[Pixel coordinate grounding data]
○ ○ ○ ○ ○

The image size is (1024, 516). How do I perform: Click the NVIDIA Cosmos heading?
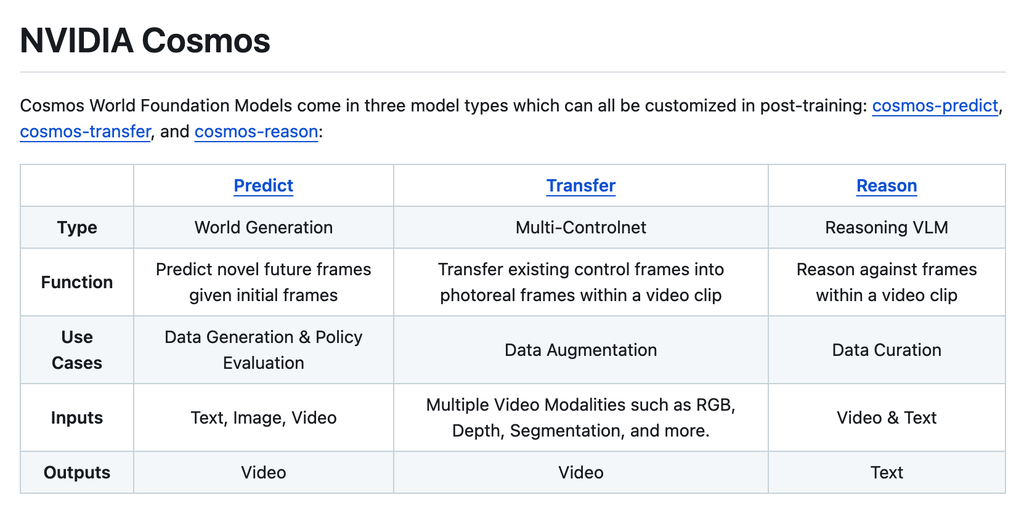145,40
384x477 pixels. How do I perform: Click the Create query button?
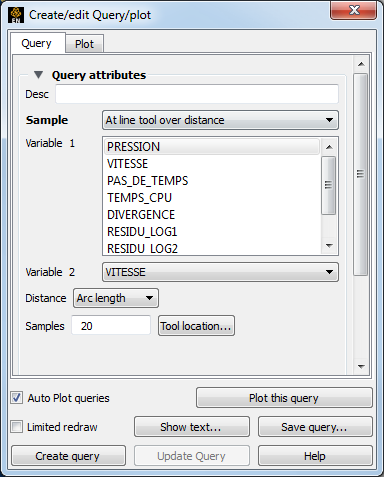(68, 456)

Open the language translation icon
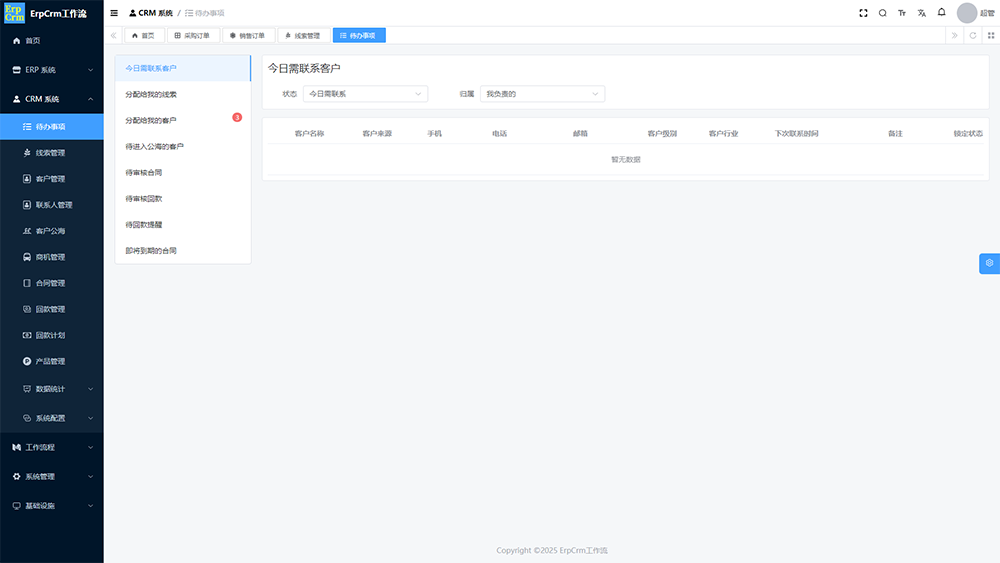tap(922, 13)
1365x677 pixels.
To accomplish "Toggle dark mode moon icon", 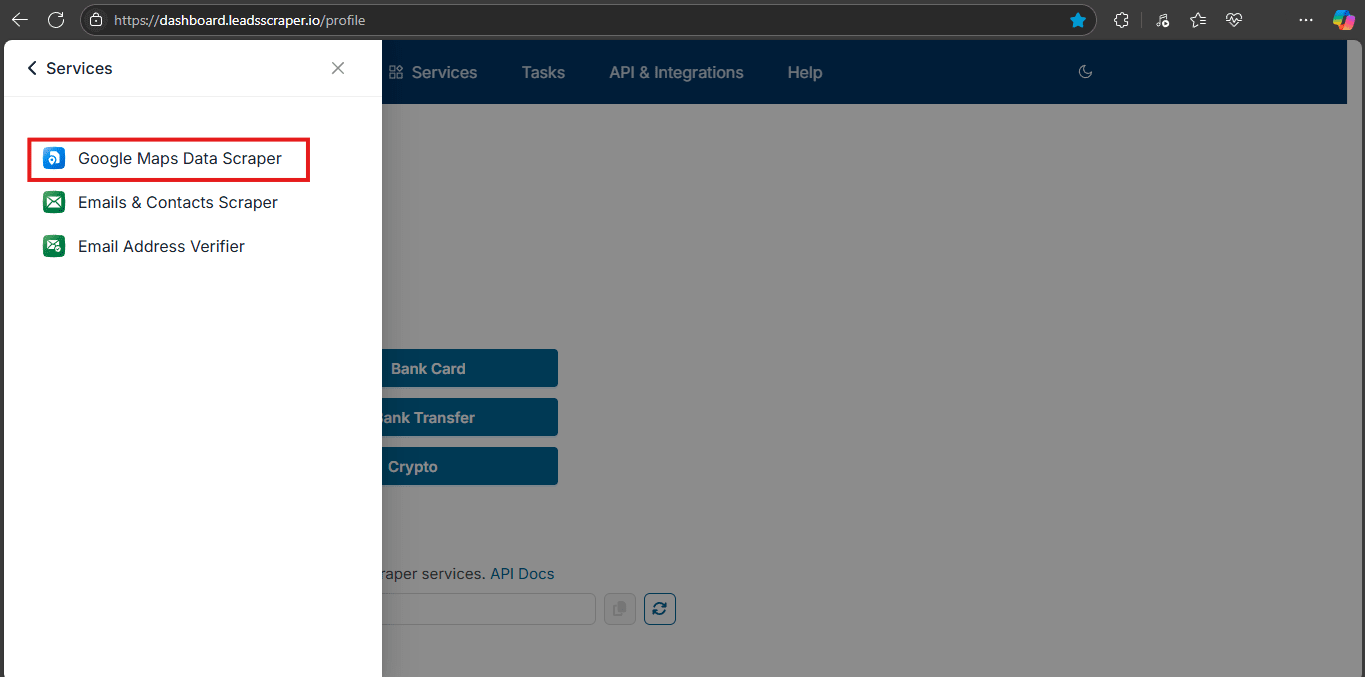I will pos(1085,72).
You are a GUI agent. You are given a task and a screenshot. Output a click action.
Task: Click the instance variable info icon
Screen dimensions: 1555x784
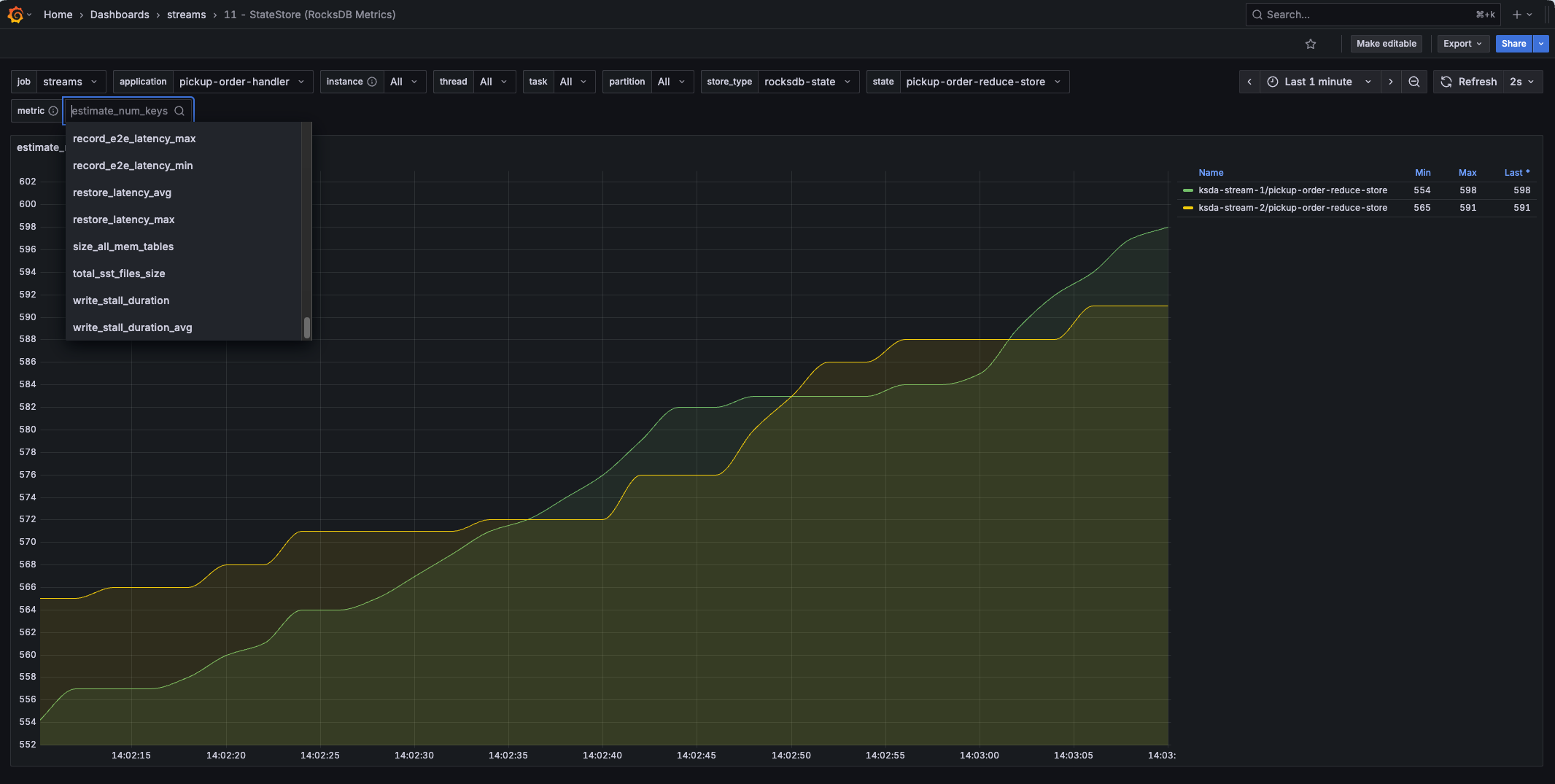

○ ○ ○ ○ ○

WHAT THE EXERCISE ASKS: Take the line containing "You are a GUI" and every line after it up to the end of the entries, and quote them exactly. Both ends count; the pictures do not.

SOLUTION FOR THIS TASK:
You are a GUI agent. You are given a task and a screenshot. Output a click action.
Task: Click the instance variable info icon
Screen dimensions: 1555x784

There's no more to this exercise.